Many changes and modifications in the above described embodiment of the invention can, of course, be carried out without departing from the scope thereof. Accordingly, to promote the progress in science and the useful arts, the invention is disclosed and is intended to be limited only by the scope of the appended claims.

Claims

1. A concentrate composition for controlling and preventing bacterial wilt, comprising between about 1 g/L to about 50 g/L auxin and between about 5 g/L to about 50 g/L cytokinin.

2. The concentrate composition of claim 1, wherein the auxin is indole-3-butyric acid (IBA), and the cytokinin is N6-furfuryladenine (Kinetin).

3. The concentrate composition of claim 1, further comprising a drift control agent.

4. The concentrate composition of claim 1, wherein the concentrate composition is diluted 1000 folds before use.

5. The concentrate composition of claim 1, wherein the composition consists essentially of between about 1 g/L to about 50 g/L auxin and between about 5 g/L to about 50 g/L cytokinin.

6. The concentrate composition of claim 5, wherein the auxin is indole-3-butyric acid (IBA), and the cytokinin is N6-furfuryladenine (Kinetin).

7. A ready to use composition for controlling and preventing bacterial wilt, comprising between about 1 mg/L to about 50 mg/L auxin and between about 5 mg/L to about 50 mg/L cytokinin.

8. The ready to use composition of claim 7, wherein the auxin is indole-3-butyric acid (IBA), and the cytokinin is N6-furfuryladenine (Kinetin).

9. The ready to use composition of claim 7, further comprising 0.01-1% (v/v) adjuvant.

10. The ready to use composition of claim 9, wherein the adjuvant is selected from a surfactant and a drift control agent.

11. The ready to use composition of claim 7, wherein the ready to use composition consists essentially of between about 1 mg/L to about 50 mg/L auxin and between about 5 mg/L to about 50 mg/L cytokinin.

12. The ready to use composition of claim 11, wherein the auxin is indole-3-butyric acid (IBA), and the cytokinin is N6-furfuryladenine (Kinetin).

13. A method for controlling and preventing bacterial wilt, comprising a step of applying a ready to use composition for controlling and preventing bacterial wilt to a plant susceptible to bacterial wilt, wherein the ready to use composition for controlling and preventing bacterial wilt comprises between about 1 mg/L to about 50 mg/L auxin and between about 5 mg/L to about 50 mg/L cytokinin.

14. The method of claim 13, wherein the auxin is indole-3-butyric acid (IBA), and the cytokinin is N6-furfuryladenine (Kinetin).

15. The method of claim 13, wherein the ready to use composition for controlling and preventing bacterial wilt is applied to the roots of the plant.

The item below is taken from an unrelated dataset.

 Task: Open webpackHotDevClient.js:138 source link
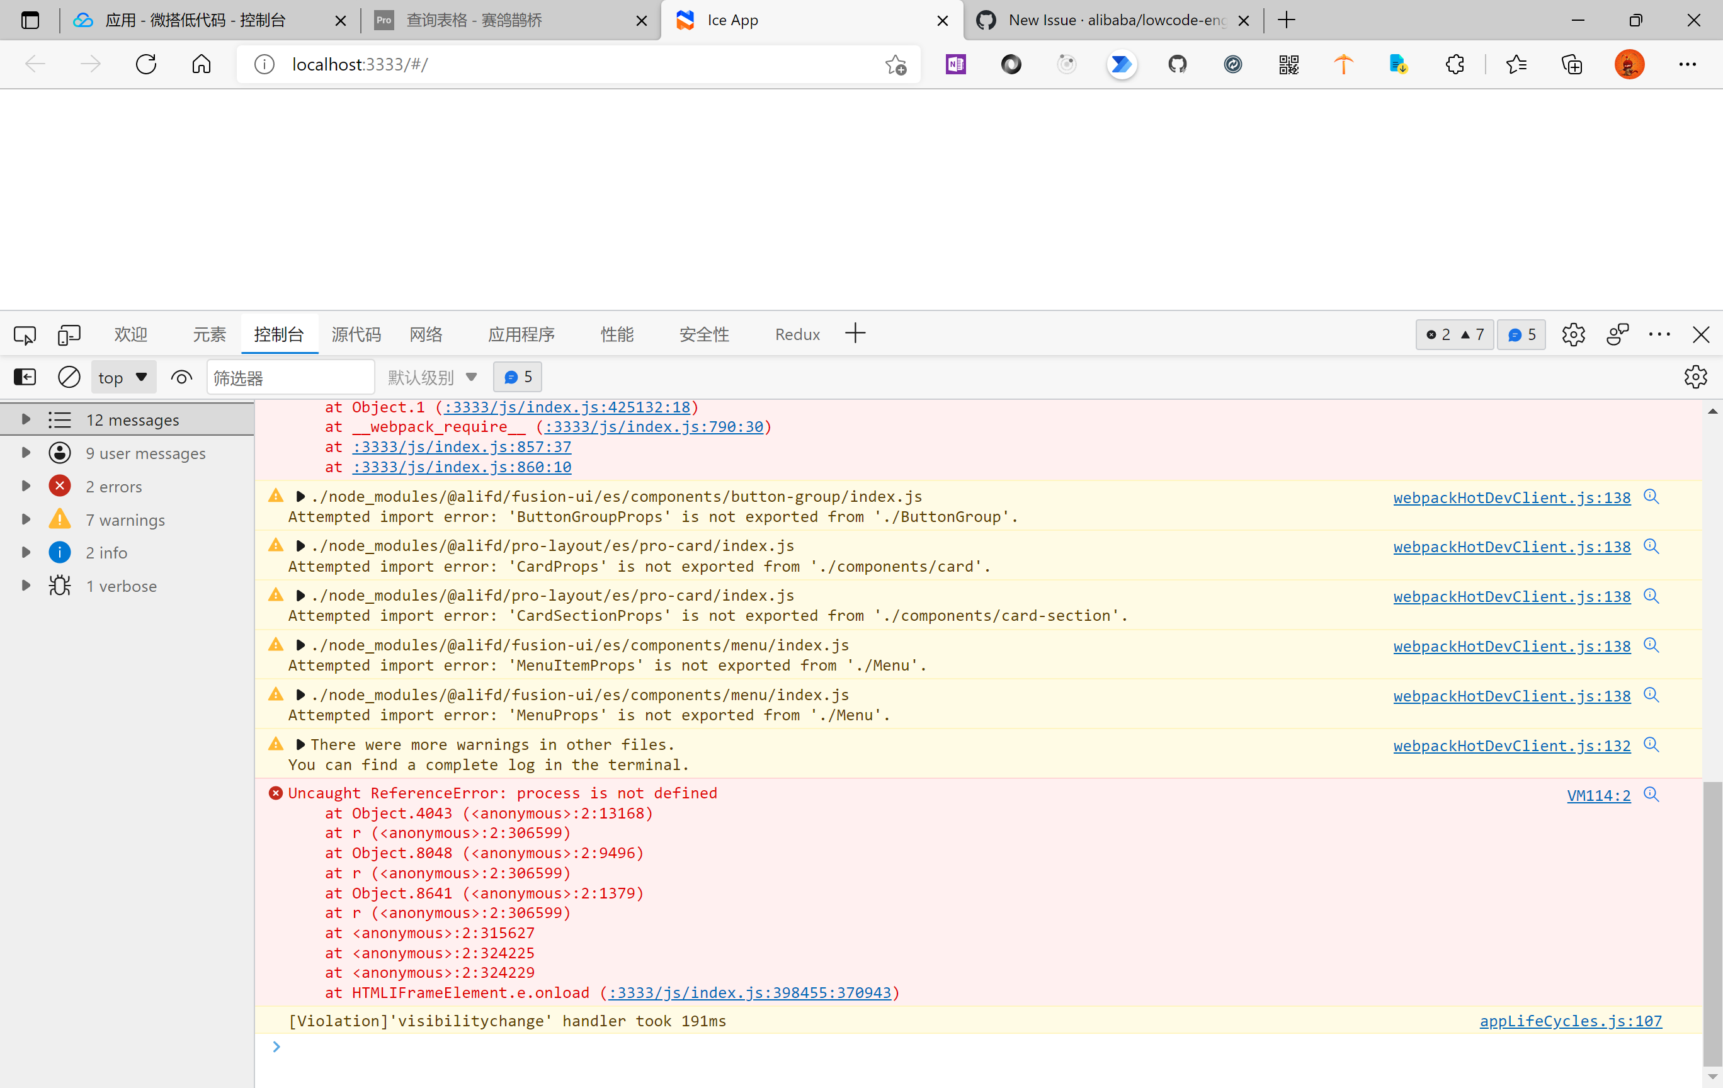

16. The method of claim 13, wherein the ready to use composition for controlling and preventing bacterial wilt further comprises 0.01 to 1% (v/v) adjuvant.

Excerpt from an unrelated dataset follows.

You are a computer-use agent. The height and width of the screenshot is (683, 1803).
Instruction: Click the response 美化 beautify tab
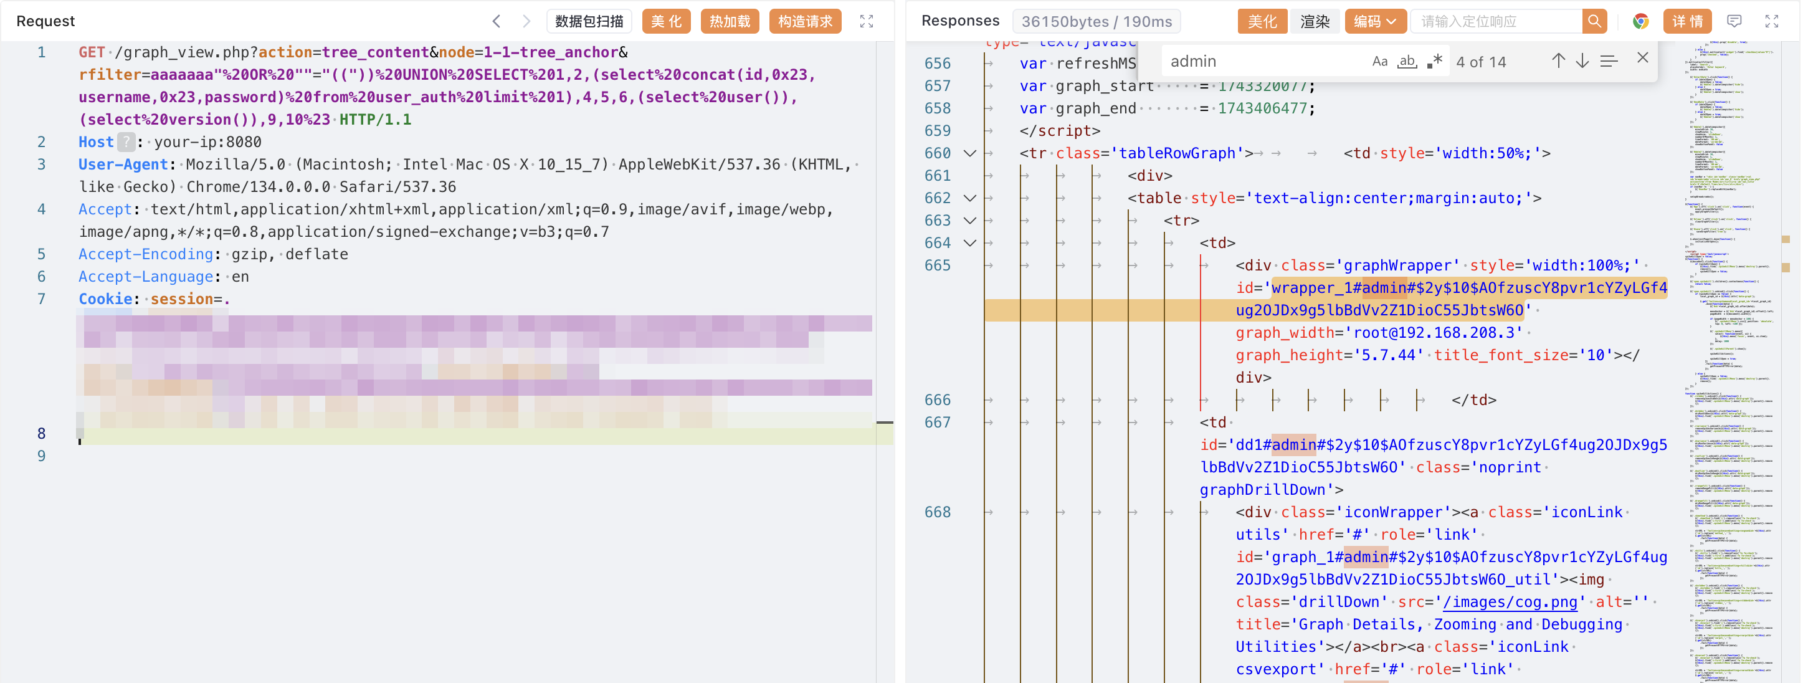click(x=1262, y=21)

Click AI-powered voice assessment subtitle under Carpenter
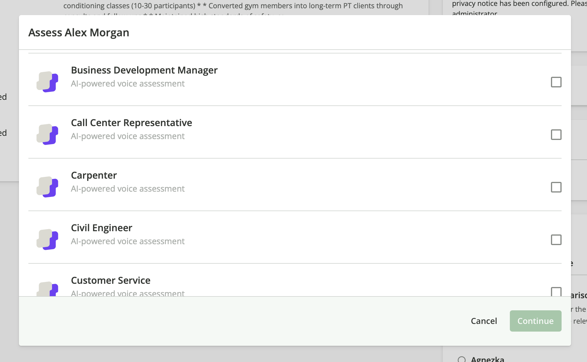pos(128,189)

17. The method of claim 16, wherein the adjuvant is selected from a surfactant and a drift control agent.

18. The method of claim 16, wherein the ready to use composition for controlling and preventing bacterial wilt is applied to the foliage of the plant.

19. The method of claim 13, wherein the ready to use composition for controlling and preventing bacterial wilt is applied to the plant before infection of Ralstonia solanacearum.

20. The method of claim 13, wherein the ready to use composition for controlling and preventing bacterial wilt is applied to the plant after infection of Ralstonia solanacearum.